* Goal of the exercise
Among the entries, find each line that includes the string "computer" and list it.
··· Data under study ···
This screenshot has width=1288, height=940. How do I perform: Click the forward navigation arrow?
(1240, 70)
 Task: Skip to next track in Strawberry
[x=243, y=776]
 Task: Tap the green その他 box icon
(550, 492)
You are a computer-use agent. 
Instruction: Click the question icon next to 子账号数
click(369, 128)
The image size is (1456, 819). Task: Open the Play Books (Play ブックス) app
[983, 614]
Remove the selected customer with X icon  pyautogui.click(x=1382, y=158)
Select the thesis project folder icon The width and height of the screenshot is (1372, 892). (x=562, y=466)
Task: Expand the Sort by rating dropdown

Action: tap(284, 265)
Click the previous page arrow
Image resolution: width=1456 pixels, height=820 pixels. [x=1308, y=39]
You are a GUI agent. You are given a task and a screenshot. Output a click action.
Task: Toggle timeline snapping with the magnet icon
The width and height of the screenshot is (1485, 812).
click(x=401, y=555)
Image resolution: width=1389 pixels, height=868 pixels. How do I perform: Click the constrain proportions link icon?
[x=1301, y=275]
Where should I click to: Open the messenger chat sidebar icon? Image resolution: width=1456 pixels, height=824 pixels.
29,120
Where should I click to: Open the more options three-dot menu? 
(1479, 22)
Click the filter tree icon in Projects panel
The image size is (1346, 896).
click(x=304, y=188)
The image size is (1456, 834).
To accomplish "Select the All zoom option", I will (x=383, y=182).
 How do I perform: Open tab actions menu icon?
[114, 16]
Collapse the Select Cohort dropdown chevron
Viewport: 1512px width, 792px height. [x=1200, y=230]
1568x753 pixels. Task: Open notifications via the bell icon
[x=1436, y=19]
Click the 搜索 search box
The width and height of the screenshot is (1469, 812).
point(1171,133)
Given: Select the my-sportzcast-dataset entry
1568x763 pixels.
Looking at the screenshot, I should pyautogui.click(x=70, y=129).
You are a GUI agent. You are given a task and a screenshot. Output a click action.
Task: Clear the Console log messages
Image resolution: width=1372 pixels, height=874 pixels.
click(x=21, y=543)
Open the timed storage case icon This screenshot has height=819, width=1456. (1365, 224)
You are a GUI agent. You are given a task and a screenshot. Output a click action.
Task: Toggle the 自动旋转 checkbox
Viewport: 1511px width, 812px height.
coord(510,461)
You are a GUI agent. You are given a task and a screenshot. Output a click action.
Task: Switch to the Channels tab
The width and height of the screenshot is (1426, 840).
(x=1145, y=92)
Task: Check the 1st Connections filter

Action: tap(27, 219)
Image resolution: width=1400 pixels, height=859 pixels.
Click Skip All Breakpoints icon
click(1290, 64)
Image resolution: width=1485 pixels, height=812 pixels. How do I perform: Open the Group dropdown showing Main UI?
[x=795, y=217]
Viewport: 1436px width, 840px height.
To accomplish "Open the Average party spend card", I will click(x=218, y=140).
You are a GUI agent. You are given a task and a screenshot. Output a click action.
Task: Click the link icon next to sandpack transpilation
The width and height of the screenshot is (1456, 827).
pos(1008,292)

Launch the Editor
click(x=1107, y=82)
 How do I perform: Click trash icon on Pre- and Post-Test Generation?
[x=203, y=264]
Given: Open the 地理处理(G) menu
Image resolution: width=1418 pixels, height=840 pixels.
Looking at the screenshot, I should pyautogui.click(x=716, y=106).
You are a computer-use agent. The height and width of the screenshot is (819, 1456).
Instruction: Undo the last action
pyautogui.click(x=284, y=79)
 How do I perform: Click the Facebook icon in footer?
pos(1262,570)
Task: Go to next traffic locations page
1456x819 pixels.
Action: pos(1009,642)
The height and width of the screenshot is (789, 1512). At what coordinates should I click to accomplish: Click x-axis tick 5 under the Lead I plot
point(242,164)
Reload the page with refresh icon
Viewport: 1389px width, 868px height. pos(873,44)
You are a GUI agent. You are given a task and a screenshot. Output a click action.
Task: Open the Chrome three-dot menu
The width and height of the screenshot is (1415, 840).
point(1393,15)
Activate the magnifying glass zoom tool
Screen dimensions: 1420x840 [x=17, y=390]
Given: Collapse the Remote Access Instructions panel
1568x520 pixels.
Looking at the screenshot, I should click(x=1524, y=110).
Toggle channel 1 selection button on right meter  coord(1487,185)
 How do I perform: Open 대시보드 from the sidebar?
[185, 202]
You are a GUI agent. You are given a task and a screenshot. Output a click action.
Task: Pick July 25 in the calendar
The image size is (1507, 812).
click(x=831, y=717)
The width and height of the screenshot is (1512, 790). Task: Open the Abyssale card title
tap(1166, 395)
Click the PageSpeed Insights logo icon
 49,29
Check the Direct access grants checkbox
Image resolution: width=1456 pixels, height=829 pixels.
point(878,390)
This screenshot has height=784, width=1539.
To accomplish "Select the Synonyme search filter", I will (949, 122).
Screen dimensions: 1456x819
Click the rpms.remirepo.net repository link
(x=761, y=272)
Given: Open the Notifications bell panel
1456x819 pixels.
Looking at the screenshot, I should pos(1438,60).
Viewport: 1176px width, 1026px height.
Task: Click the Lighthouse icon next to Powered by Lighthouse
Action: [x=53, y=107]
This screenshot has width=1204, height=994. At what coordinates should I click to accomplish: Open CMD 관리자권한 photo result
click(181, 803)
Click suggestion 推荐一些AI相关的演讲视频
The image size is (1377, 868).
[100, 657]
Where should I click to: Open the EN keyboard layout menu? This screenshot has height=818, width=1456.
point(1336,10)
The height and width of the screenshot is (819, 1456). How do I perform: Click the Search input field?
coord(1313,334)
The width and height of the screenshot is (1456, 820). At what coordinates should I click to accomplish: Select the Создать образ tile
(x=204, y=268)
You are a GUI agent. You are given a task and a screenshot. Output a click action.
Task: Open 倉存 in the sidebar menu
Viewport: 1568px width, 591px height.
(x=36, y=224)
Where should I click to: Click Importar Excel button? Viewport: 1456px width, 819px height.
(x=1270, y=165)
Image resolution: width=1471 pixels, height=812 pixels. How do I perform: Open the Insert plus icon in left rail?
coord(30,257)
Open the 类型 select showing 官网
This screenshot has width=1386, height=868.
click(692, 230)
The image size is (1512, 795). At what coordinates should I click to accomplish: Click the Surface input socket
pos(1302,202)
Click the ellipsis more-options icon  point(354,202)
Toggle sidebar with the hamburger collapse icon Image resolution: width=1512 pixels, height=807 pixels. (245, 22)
···
* Task result
You are a computer-use agent. 
You are a computer-use agent. The height and width of the screenshot is (819, 1456).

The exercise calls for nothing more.